7004555: Add new policy for one iteration loops
Summary: Add new policy for one iteration loops (mostly formal pre- loops).
Reviewed-by: never
--- a/hotspot/src/share/vm/opto/loopTransform.cpp Thu Apr 07 21:32:23 2011 -0700
+++ b/hotspot/src/share/vm/opto/loopTransform.cpp Fri Apr 08 14:56:22 2011 -0700
@@ -63,6 +63,46 @@
}
}
+//------------------------------compute_exact_trip_count-----------------------
+// Compute loop exact trip count if possible. Do not recalculate trip count for
+// split loops (pre-main-post) which have their limits and inits behind Opaque node.
+void IdealLoopTree::compute_exact_trip_count( PhaseIdealLoop *phase ) {
+ if (!_head->as_Loop()->is_valid_counted_loop()) {
+ return;
+ }
+ CountedLoopNode* cl = _head->as_CountedLoop();
+ // Trip count may become nonexact for iteration split loops since
+ // RCE modifies limits. Note, _trip_count value is not reset since
+ // it is used to limit unrolling of main loop.
+ cl->set_nonexact_trip_count();
+
+ // Loop's test should be part of loop.
+ if (!phase->is_member(this, phase->get_ctrl(cl->loopexit()->in(CountedLoopEndNode::TestValue))))
+ return; // Infinite loop
+
+#ifdef ASSERT
+ BoolTest::mask bt = cl->loopexit()->test_trip();
+ assert(bt == BoolTest::lt || bt == BoolTest::gt ||
+ bt == BoolTest::ne, "canonical test is expected");
+#endif
+
+ Node* init_n = cl->init_trip();
+ Node* limit_n = cl->limit();
+ if (init_n != NULL && init_n->is_Con() &&
+ limit_n != NULL && limit_n->is_Con()) {
+ // Use longs to avoid integer overflow.

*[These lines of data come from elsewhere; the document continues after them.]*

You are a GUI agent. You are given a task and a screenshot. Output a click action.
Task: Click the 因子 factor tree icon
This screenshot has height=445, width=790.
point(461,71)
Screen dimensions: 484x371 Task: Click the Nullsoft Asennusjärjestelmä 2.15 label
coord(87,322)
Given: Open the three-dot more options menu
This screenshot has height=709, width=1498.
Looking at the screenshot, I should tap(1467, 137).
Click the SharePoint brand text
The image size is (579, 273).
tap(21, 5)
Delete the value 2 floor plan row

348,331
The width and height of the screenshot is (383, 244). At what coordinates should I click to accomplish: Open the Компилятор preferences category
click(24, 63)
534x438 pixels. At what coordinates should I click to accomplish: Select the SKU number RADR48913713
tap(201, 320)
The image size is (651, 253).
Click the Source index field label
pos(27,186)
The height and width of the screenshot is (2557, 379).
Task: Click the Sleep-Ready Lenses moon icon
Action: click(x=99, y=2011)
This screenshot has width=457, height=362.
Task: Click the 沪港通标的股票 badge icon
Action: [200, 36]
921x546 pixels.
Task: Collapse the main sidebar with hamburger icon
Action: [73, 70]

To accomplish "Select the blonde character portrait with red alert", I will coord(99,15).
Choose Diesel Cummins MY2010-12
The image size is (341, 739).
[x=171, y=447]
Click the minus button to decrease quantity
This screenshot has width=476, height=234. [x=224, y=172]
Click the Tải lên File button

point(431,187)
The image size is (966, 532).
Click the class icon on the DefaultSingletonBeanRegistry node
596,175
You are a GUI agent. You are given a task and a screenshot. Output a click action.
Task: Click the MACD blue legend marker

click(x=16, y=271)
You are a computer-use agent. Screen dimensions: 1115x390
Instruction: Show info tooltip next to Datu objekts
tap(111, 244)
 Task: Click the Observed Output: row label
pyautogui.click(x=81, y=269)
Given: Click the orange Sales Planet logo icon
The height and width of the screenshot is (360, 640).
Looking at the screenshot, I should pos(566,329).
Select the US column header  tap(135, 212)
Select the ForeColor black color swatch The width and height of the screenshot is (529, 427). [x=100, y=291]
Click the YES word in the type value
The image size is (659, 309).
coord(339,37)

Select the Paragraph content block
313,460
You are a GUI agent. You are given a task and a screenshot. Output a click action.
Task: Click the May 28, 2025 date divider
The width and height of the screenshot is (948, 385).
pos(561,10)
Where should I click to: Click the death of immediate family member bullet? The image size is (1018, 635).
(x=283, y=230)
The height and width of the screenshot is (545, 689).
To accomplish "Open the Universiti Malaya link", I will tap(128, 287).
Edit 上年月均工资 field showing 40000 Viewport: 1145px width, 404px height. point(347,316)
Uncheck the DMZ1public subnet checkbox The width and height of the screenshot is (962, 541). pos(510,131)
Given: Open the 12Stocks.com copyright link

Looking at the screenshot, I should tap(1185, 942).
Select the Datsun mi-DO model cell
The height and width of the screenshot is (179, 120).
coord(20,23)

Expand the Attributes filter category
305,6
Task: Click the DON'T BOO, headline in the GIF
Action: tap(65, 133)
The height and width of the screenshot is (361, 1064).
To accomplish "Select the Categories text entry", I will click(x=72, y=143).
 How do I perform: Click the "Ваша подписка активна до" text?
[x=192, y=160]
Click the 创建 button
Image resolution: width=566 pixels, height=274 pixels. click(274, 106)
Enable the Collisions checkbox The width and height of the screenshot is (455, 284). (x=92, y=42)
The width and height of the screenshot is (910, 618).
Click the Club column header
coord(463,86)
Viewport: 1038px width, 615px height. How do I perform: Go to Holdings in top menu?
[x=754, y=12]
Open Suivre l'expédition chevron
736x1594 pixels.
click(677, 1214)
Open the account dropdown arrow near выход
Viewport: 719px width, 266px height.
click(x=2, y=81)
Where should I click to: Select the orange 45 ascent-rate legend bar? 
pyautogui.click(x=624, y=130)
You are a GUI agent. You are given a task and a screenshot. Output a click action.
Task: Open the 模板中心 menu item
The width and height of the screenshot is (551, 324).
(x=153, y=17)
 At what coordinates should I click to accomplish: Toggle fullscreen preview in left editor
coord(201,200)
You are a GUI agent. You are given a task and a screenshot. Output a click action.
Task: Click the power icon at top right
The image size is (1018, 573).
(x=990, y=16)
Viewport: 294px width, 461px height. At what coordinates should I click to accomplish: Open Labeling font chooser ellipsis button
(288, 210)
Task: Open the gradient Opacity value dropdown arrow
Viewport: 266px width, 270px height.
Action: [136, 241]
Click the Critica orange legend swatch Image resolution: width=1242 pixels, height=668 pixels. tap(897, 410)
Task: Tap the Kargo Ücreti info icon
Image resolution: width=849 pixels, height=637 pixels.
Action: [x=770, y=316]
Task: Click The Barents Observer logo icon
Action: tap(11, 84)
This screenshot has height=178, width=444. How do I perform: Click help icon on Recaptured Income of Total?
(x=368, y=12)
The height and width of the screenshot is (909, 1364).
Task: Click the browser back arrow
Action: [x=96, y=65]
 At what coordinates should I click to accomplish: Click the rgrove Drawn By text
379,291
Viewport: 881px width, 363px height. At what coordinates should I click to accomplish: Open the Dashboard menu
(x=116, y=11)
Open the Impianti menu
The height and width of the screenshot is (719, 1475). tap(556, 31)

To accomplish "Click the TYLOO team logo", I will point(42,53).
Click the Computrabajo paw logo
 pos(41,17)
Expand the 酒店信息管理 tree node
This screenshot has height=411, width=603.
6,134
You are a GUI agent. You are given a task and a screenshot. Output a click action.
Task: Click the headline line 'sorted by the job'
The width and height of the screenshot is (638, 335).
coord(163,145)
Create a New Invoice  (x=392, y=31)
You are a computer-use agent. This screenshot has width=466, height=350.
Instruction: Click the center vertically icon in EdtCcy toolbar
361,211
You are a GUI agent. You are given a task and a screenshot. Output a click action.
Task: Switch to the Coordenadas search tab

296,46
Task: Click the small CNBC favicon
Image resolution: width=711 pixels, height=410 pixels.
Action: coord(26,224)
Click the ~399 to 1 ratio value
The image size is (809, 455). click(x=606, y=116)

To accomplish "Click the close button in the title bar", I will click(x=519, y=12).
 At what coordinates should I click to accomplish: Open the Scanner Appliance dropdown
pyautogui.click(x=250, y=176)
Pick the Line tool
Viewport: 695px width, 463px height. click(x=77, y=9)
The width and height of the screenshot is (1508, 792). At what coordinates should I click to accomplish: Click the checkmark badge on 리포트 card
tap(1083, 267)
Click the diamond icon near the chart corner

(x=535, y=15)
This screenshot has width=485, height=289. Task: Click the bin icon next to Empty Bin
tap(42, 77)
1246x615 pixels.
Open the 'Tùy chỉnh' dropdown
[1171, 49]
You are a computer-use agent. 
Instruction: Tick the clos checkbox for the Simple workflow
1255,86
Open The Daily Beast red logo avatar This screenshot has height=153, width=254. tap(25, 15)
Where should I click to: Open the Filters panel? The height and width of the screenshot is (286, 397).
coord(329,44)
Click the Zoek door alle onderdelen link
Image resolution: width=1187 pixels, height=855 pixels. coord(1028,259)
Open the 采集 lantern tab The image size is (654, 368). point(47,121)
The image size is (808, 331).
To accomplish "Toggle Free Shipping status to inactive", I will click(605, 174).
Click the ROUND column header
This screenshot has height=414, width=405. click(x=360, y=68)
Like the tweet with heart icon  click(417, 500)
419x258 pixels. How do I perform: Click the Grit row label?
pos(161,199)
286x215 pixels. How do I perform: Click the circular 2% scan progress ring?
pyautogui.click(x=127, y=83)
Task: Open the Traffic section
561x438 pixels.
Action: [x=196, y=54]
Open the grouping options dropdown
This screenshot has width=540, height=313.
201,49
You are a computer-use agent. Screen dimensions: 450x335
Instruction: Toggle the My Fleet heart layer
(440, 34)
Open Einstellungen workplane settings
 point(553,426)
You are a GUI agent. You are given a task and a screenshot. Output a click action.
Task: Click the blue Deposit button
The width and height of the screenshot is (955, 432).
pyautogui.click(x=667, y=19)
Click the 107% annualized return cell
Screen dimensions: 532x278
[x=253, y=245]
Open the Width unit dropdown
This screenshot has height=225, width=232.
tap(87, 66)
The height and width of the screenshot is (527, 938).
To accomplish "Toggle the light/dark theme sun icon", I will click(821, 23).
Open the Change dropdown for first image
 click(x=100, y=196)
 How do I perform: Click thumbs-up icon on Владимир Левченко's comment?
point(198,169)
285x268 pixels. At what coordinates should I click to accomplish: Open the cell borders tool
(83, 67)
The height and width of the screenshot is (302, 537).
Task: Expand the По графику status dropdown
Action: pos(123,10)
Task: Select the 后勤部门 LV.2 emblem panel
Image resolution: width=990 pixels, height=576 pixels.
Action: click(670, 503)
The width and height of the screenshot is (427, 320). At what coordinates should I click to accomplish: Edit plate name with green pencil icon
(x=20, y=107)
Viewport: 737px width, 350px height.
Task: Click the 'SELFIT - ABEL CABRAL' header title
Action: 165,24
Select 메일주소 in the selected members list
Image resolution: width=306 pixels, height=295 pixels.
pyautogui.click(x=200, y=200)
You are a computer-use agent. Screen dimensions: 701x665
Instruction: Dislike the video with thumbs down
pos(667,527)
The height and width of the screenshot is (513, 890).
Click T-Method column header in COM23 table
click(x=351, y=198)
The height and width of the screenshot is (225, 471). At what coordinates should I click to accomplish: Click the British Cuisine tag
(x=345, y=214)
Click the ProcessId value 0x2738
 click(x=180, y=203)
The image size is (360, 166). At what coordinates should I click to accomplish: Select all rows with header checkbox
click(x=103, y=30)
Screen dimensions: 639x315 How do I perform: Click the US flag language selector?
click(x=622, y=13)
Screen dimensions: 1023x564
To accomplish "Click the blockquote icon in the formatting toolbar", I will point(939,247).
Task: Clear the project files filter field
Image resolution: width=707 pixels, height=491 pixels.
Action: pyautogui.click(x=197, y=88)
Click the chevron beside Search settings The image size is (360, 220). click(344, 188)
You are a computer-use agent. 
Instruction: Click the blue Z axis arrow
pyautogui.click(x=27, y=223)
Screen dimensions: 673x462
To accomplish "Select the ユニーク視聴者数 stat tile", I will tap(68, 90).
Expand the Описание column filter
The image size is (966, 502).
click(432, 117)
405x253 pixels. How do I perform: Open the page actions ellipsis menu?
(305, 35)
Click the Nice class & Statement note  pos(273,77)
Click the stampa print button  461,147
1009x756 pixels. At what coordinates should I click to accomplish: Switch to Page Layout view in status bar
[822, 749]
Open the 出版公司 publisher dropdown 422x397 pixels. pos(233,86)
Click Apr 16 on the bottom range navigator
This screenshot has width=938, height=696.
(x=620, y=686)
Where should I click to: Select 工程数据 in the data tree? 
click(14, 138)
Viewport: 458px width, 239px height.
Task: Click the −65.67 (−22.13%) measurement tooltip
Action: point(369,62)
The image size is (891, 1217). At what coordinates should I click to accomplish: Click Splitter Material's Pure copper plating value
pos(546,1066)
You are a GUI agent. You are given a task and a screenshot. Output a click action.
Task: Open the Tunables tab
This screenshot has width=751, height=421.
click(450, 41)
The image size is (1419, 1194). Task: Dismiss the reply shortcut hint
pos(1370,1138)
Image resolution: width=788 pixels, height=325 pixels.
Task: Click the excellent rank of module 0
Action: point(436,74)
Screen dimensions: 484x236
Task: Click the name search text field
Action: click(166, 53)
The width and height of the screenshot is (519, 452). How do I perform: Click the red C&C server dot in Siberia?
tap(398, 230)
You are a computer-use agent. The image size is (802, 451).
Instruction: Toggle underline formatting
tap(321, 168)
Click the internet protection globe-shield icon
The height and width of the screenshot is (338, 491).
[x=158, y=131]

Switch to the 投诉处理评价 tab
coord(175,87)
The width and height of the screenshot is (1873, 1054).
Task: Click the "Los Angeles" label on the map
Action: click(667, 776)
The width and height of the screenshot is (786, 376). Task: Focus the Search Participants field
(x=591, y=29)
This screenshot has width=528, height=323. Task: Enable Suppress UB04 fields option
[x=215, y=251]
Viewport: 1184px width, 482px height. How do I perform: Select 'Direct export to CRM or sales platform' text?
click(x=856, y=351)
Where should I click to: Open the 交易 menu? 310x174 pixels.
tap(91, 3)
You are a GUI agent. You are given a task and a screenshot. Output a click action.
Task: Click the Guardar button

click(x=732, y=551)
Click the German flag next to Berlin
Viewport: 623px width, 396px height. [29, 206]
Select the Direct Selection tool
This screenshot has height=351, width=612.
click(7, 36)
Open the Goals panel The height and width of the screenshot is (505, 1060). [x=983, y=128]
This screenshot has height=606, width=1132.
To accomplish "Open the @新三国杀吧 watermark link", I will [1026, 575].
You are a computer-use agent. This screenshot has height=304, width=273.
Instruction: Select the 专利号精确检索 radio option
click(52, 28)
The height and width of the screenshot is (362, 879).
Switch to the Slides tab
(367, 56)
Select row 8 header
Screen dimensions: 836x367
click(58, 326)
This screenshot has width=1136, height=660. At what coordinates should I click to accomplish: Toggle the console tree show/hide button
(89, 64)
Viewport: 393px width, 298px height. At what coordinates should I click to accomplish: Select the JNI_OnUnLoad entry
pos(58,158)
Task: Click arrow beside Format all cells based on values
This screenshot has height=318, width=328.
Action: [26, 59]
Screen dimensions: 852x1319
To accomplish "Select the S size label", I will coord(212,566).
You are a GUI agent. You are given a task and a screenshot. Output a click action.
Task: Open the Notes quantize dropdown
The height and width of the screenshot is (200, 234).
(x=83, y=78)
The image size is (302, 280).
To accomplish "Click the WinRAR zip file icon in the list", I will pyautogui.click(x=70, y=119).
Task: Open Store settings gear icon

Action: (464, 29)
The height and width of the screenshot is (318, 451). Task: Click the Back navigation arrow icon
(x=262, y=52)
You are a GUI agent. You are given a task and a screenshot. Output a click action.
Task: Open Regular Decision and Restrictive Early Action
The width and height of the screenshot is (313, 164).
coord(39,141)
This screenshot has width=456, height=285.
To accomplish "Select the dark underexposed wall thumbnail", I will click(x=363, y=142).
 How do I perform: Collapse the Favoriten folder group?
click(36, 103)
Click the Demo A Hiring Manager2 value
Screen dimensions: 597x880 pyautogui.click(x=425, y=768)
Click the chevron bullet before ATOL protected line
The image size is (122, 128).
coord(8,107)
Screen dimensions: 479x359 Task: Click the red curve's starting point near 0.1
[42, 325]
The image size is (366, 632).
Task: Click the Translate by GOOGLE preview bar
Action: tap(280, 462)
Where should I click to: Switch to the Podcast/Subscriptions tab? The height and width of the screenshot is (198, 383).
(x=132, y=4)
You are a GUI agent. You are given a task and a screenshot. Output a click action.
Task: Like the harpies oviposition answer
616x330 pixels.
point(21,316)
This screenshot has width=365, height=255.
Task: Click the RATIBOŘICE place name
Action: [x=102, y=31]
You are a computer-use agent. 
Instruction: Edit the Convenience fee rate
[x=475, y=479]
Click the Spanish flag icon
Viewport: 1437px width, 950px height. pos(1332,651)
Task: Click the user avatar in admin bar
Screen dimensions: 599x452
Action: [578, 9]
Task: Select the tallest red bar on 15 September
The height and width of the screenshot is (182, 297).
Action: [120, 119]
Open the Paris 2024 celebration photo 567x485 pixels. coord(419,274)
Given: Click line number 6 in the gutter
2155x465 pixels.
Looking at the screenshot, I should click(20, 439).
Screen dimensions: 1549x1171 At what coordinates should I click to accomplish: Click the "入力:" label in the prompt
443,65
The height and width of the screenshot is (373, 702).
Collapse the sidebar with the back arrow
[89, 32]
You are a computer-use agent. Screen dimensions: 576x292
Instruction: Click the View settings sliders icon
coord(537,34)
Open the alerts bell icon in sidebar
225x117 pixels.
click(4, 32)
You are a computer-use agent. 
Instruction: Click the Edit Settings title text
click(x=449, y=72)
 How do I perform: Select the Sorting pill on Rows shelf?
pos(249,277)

+ int stride_con = cl->stride_con();
+ long init_con = cl->init_trip()->get_int();
+ long limit_con = cl->limit()->get_int();
+ int stride_m = stride_con - (stride_con > 0 ? 1 : -1);
+ long trip_count = (limit_con - init_con + stride_m)/stride_con;
+ if (trip_count > 0 && (julong)trip_count < (julong)max_juint) {
+ // Set exact trip count.
+ cl->set_exact_trip_count((uint)trip_count);
+ }
+ }
+}
+
//------------------------------compute_profile_trip_cnt----------------------------
// Compute loop trip count from profile data as
// (backedge_count + loop_exit_count) / loop_exit_count
@@ -533,29 +573,15 @@
if (!cl->is_valid_counted_loop())
return false; // Malformed counted loop
- Node *init_n = cl->init_trip();
- Node *limit_n = cl->limit();
-
- // Non-constant bounds
- if (init_n == NULL || !init_n->is_Con() ||
- limit_n == NULL || !limit_n->is_Con()) {
+ if (!cl->has_exact_trip_count()) {
+ // Trip count is not exact.
return false;
}
- // Use longs to avoid integer overflow.
- int stride_con = cl->stride_con();
- long init_con = cl->init_trip()->get_int();
- long limit_con = cl->limit()->get_int();
- int stride_m = stride_con - (stride_con > 0 ? 1 : -1);
- long trip_cnt = (limit_con - init_con + stride_m)/stride_con;
- // Note, max_jint is used to indicate unknown trip count.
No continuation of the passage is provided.